Research by the Tony Blair Institute for Global Change estimates that adopting AI effectively could save UK firms almost a quarter of private-sector workforce time or equivalent to the annual output of 6 million workers.
Unlocking these benefits is not without its challenges. Concerns about data security, privacy and interoperability can deter companies from engaging in data sharing. It is therefore vital to develop a clear value proposition, establishing trust among partners and implement secure technologies and common standards to overcome these barriers.
At the same time, companies must balance technology implementation with meaningful workforce engagement and training.
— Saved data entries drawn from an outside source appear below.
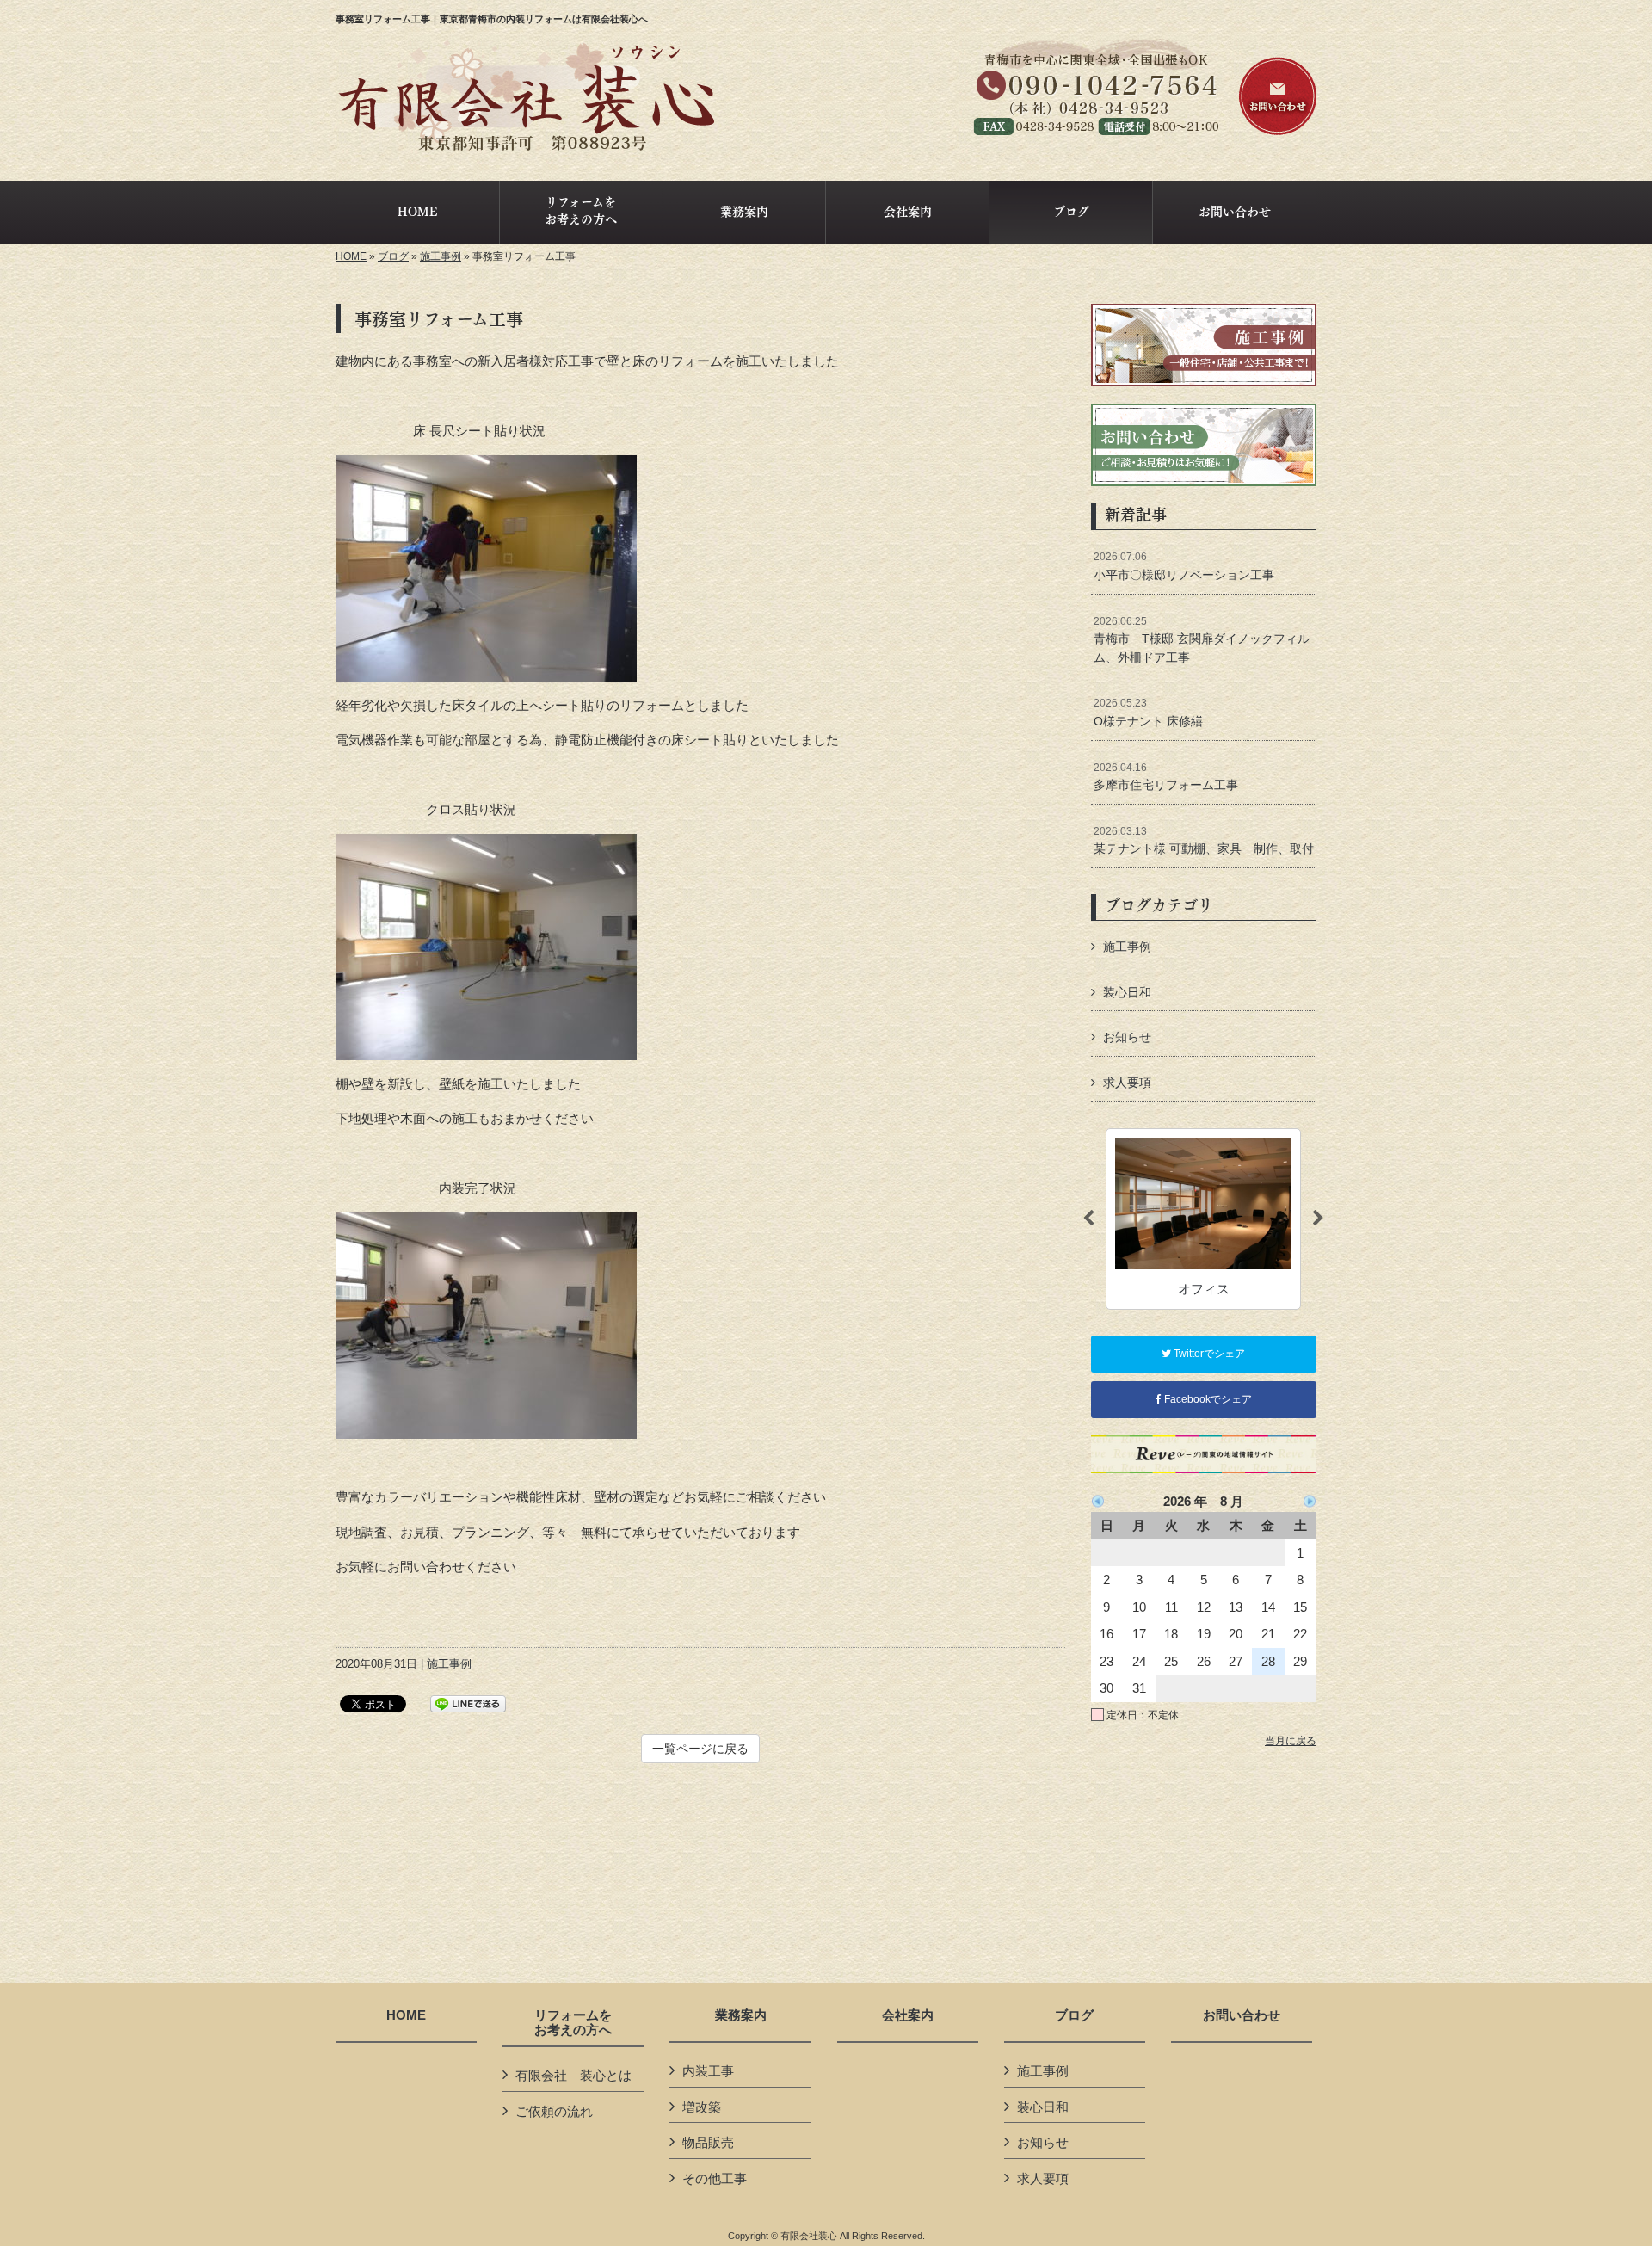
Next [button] (1318, 1218)
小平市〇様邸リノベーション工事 (1184, 566)
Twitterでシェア (1208, 1354)
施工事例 (440, 256)
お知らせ (1127, 1037)
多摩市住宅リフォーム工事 (1166, 777)
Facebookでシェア (1207, 1399)
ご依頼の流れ (554, 2111)
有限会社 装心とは (573, 2075)
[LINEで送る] (468, 1702)
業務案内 (741, 2015)
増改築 (701, 2107)
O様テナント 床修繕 (1148, 712)
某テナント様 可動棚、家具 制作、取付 (1204, 840)
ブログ (393, 256)
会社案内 (908, 2015)
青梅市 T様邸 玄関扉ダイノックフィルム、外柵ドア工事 (1202, 639)
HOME (351, 256)
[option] (1203, 1219)
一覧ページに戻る (700, 1748)
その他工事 (714, 2178)
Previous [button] (1088, 1218)
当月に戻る (1290, 1741)
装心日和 (1127, 992)
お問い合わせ (1241, 2015)
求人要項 (1127, 1082)
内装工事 (708, 2071)
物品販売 (708, 2142)
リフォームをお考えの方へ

A data-driven roadmap to capture the ecosystem advantage
Stanford professor Erik Brynjolfsson calls it the Second Machine Age, a new era characterized by exponential growth in digital innovation, which is transforming industries and reshaping the way we live and work.
Every time a new technology comes along, you need to rethink how the economy is run. Data-driven technologies such as AI will be central to our future.
But reshoring without radical collaboration is just a relocation of old problems. Simply bringing back production won’t fix business inefficiencies or reduce operating costs, but AI-driven industrial ecosystems will.
Start by quantifying inefficiencies and benchmarking savings from supply chain integration. Reduce compliance costs through ecosystem-driven frameworks and unlock new revenue streams via secure data-sharing. Then, establish governance models and scalable collaboration protocols to ensure long-term success.
Start by quantifying your ecosystem’s value. Assess inefficiencies and compliance burdens and map new revenue opportunities. Next, build a governance structure that ensures trust, security, and mutually beneficial collaboration. Then, move quickly: by launching pilot programs and scaling collaboration efforts. First movers who build connected AI-powered ecosystems will shape the rules of the game.
For decades, industrial leaders have defined success as a zero-sum game: protecting data, defending silos, shutting out competitors. But that thinking is now a liability. Without AI-powered supply chain intelligence and radical data-sharing, reshoring will just replicate old inefficiencies on new soil.
The greatest new industrial titans won’t be the loudest, they’ll be the most connected.